Une fois de plus, Pawel Pawlikowski nous livre - avec une maestria qui lui est propre – un film en format 4/3 au noir et blanc qui explore toutes les nuances de gris possibles : de la plus claire à la plus profonde en jouant sur les contrastes marqués mais aussi une luminosité diaphane.
Chaque cadrage est soigné au plus haut point, qu’il soit fixe ou en traveling, rien n’est laissé au hasard, preuve en est l’utilisation des miroirs où bien souvent, le plus important se situe dans la réflexion.
D’emblée, nous avons le sentiment de regarder un grand et beau film classique, épuré et minimaliste, des années 50. Ça n’est d’ailleurs pas la minutieuse reconstitution historique qui contredira le propos. Le prix de la Mise en Scène à Cannes est amplement justifié, un tel niveau est à la fois rare et d’autant plus savoureux.
Si le visuel est sans reproche, fort heureusement, le jeu d’acteurs l’est aussi.
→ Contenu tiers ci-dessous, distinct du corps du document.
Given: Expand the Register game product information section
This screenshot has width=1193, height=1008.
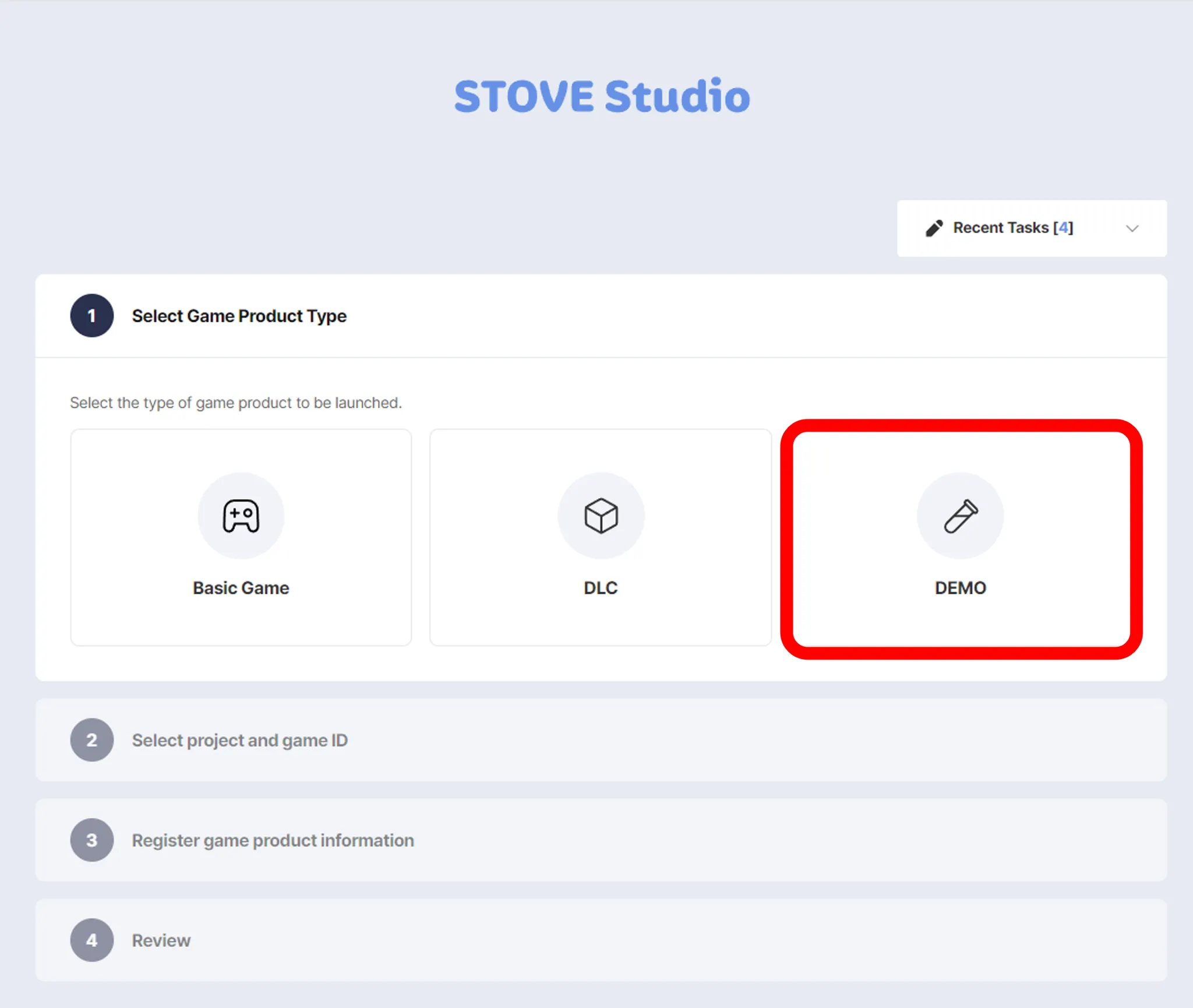Looking at the screenshot, I should [273, 841].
Que ça soit Joanna Kulig en femme fatale, capable de vous embraser à la folie comme dans un sauna surchauffé puis de vous refroidir tel un bain dans un lac gelé, ou bien le dandy nonchalant et patient incarné par Tomasz Kot, en passant par les seconds rôles tous parfaits, le casting ne souffre d’aucun reproche et aurait même mérité des prix d’interprétation.
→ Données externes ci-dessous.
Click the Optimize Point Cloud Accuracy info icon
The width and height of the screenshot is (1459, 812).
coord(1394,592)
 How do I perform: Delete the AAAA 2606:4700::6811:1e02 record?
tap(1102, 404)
Le cœur du film (c’est le cas de le dire) se cristallise autour de la relation houleuse entre Zula et Wiktor (inspiré par les parents du réalisateur), durant la guerre froide.
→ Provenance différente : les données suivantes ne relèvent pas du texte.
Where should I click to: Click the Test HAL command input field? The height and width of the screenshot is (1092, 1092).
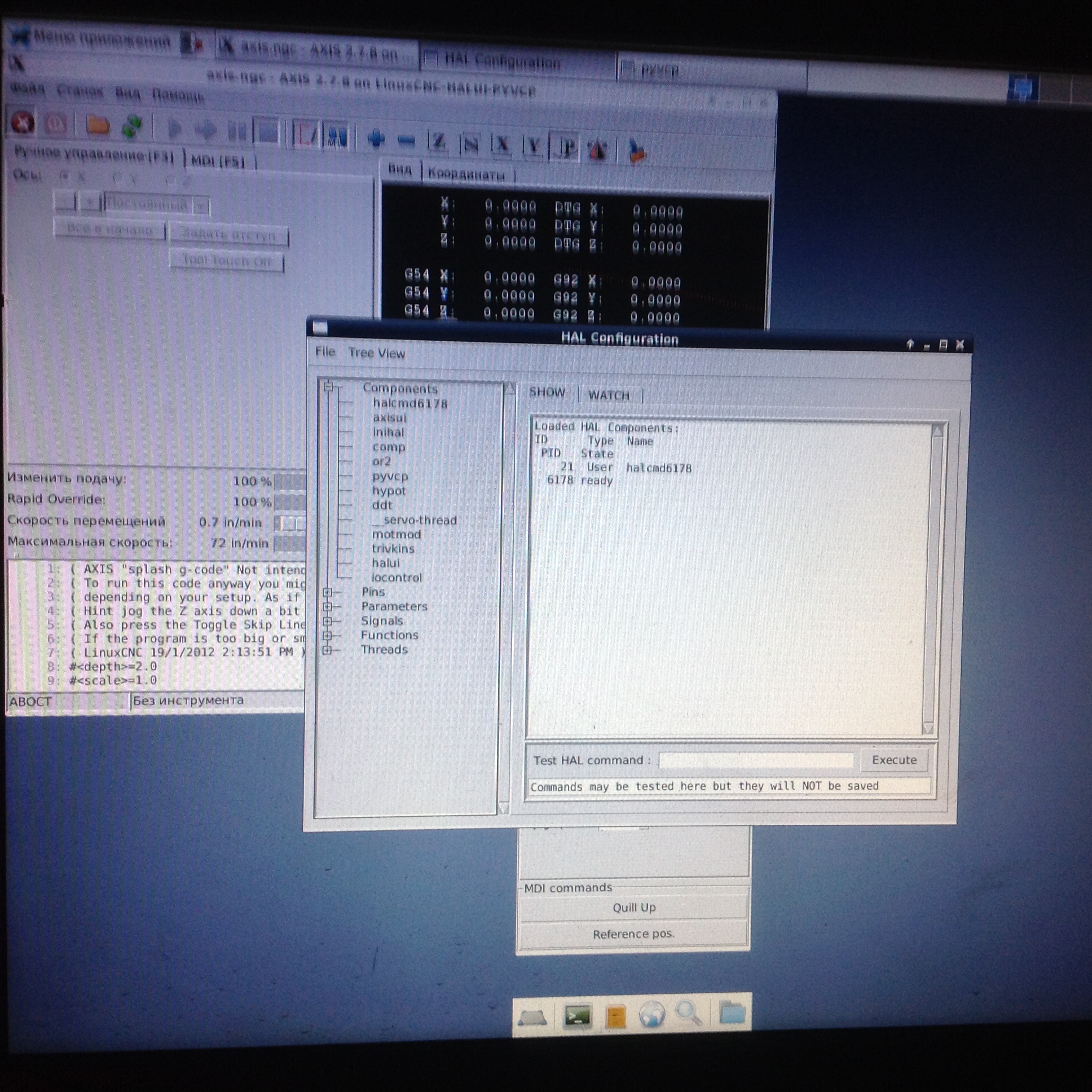click(x=756, y=760)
L’oppositions des caractères qui les mènent dans des pays différents (lui en exil, elle en tournée avec l’ensemble folklorique Mazowsze qui utilise l’art comme outil de propagande) permet de brosser rapidement les horreurs du communisme qui semblent bien loin du Paris bohème des années 50.
Si le film parvient à faire de nombreuses ellipses sans jamais faillir à la partition, c’est certainement parce que la musique est un élément majeur qui est omniprésent tout au long du film. Les chassés-croisés des deux côtés du rideau de fer se font sur fond de Jazz (musique alors interdite à l’Est) et de chants traditionnels déjà datés. Cette division musicale et d’autant plus touchante quand le couple se retrouve à Paris et compose un morceau de musique mélancolique empreint de culpabilité. Sentiments qui uniront et diviseront un couple dont la pureté et l’intensité des émotions est en parfaite opposition au système Polonais qui tente de broyer tout émoi.
Une histoire d’amour à la fois atypique et commune, portée par un élan salvateur et destructeur, qui évite des poncifs du genre et qui offre une note finale absolument magnifique.